Which requires either extremely exhaustive (or essentially impossible economically) testing, or yolo’ng it. Or only using already known compounds.

No, you’re just being disingenuous.

How do you create a MSDS for a chemical that hasn’t been made yet?

How do you decide it’s safe to create a large enough quantity of a chemical to figure out what even should be in that MSDS?

How can you know if something is mutagenic without exposing it to DNA? Or cancer causing without exposing it to a living organism? Or causes reproductive harm without exposing it to organisms and seeing how it impacts reproduction?

Those all are potential harms.

Traditionally, some enterprising alchemist/chemist would just try it - and if they lived, would write a paper on it. Further research and experience would then inform if a better alternative should be used.

The Haber-Bosch process that allowed the creation of artificial fertilizers has allowed for the massive expansion of the human race. Roughly 3/4 of the humans on this planet right now would starve to death without it. Assuming they didn’t get nuked first. That was in 1909.

It also allowed for the creation of modern high explosives (and propellants) at scale, and the horrors of WW1 and WW2. And the mining revolution, which has provided the raw materials necessary to build our modern economies at vastly cheaper prices than were ever possible before for humanity.

Chemistry is a fundamental building block of modern society, and removing it would literally cause its sudden and violent collapse.

Deciding if ‘freezing’ it in place, or letting it continue to develop new and interesting applications is the discussion - because no, we weren’t sustainable before (unless you count constant and ongoing genocides as ‘sustainable’), and we’ve long passed the point where trying to return to that would be anything but apocalyptic.

Literally.

And keeping in mind that just because we agree to stop research in one area doesn’t mean anyone else (competitors) will do so. Regardless of if that is in the realm of drugs, or weapons, or soaps, or foods, or whatever.

So, let me get this straight: I've claimed reducing everything to "chemicals" is disingenuous, and in response, I'm immediately told "no, you" and then challenged with debates over topics or ideas I haven't actually talked about like

>How do you create a MSDS for a chemical that hasn’t been made yet?

What argument that I've made do you present this logical fallacy to?

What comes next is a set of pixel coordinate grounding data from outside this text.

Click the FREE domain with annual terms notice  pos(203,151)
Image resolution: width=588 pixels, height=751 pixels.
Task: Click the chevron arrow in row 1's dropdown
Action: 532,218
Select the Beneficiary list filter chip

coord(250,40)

> Deciding if ‘freezing’ it in place, or letting it continue to develop new and interesting applications is the discussion

This is not my viewpoint and was never mentioned by me. This is an argument you're either making in reference to another comment, a point not addressed by myself, or you're talking to your own strawman, who doesn't seem to have a significant stance other than "well, it's basically unsolveable!".

That is the discussion I was having. You're doing exactly what I mentioned, being disingenuous about the literal technical definition of chemicals and muddying waters because water is a chemical too, man!

Well watering my lawn doesn't kill it or give organisms that live mere decades cancer. That's a reasonable measurement to start.

And if you're really saying there can't be more in depth, slower research to chemicals that people will end up having in their bloodstream, then I don't even know what to say to that, other than Andrew Ryan would be proud.

It doesn’t seem like you’re reading your comments or my replies?

The concern about the chemicals we’re talking about is that they are in the water you are using to water your lawn, anmong other things, and have been getting made at scale for over 50 years. And is a family of 6 million something chemicals, some of which we suspect now may be dangerous - including causing cancer - and some we have no idea.

We can only test for things we suspect are an actual issue and have a test for. And for which we actually test.

Which we don’t really have reasonable tests for ‘doesn’t bio degrade over decades+ and bio accumulates to potentially dangerous levels’ yet. Except watching nature, anyway, which is how we discovered this problem. There are millions more chemicals that this hasn’t happened either.

So what do you propose doing here besides freezing it until such tests can be put in place and developed?